Context switching is a fundamental part of multitasking systems, but excessive switching can impact performance. Normal rates vary enormously based on workload characteristics:

More important than absolute values are sudden changes in context switch rates. A dramatic increase often indicates:

• Runaway process creation (fork bombs or application bugs)
• Increased application concurrency or user load
• System resource contention forcing more frequent scheduling decisions
• Changes in workload patterns or deployed applications

File Descriptor Usage

The open_fds metric tracks system-wide open file descriptors from /proc/sys/fs/file-nr. In Linux, file descriptors represent not just open files, but also network sockets, pipes, and other I/O resources.

Understanding your file descriptor usage helps prevent resource exhaustion. Most Linux systems have default limits between 65,536 and 1,048,576 file descriptors.

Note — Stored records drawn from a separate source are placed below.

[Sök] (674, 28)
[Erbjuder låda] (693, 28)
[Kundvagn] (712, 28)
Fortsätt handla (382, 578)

You should investigate when usage exceeds 80% of your system's limit.

File descriptor leaks are a common application issue. Symptoms include:

• Steadily growing open_fds count without corresponding workload increases
• Applications eventually failing with "too many open files" errors
• Network connection failures as socket creation fails

Interpreting Metrics in Context

These process and system metrics work together to provide insights into your server's behaviour. Understanding their relationships helps you diagnose issues more effectively.

Process State Relationships

The relationship between running and blocked processes reveals your system's current bottleneck:

Active processes ≈ processes_running + processes_blocked

When running processes are high but blocked processes remain low, you're experiencing CPU pressure. Conversely, high blocked processes with moderate running processes suggests I/O bottlenecks.

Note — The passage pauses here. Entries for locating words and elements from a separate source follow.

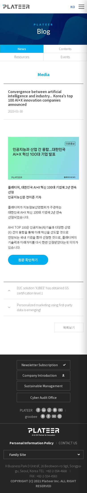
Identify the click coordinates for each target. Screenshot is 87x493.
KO (72, 6)
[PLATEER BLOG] (55, 410)
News (22, 49)
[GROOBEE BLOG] (43, 416)
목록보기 (69, 327)
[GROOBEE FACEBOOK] (48, 416)
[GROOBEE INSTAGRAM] (59, 416)
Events (65, 57)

The total process count provides the denominator for these calculations. On a system with 500 total processes, 20 running processes represents 4% CPU activity. On a system with 50 total processes, those same 20 running processes indicate much higher relative activity.

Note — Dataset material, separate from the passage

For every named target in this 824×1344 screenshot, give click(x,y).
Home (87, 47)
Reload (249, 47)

Workload-Specific Baselines

Different server roles have characteristic process patterns:

Web Servers typically show high process counts due to worker processes (Apache prefork, PHP-FPM pools, Nginx worker processes). Context switching rates are often elevated due to request handling concurrency.

Database Servers usually have fewer total processes but may show higher blocked process counts during heavy query loads. Context switching patterns often correlate with transaction rates.

Application Servers running Java or .NET applications might show fewer processes but higher thread activity, reflected in context switching rates.

Troubleshooting Common Issues

Persistent High Running Processes

When processes_running remains consistently high:

1. Check CPU utilisation metrics to confirm CPU pressure
2. Identify CPU-intensive processes using system tools
3. Consider whether increased capacity or workload optimisation is needed
4. Look for runaway processes or infinite loops

Growing Zombie Count

For accumulating zombie processes:

1. Use ps aux | grep Z to identify zombie processes
2. Note the parent process IDs (PPID column)
3. Investigate why parent processes aren't cleaning up children
4. Consider restarting problematic parent processes after identifying the root cause

File Descriptor Leaks

When open_fds grows steadily:

1. Identify processes with high file descriptor usage: lsof | awk '{print $2}' | sort | uniq -c | sort -nr
2. Check application logs for file handling errors
3. Review application code for proper file/socket cleanup
4. Monitor the trend to determine leak severity and timeline

Server Scout's 5-minute collection interval for process metrics provides the right balance between granularity and system impact. The 30-second collection for context switches and file descriptors offers more responsive monitoring for these faster-changing indicators.

Understanding these metrics helps you maintain optimal server performance and quickly identify issues before they impact users. Combined with Server Scout's other monitoring data, these process and system metrics form a comprehensive view of your server's operational health.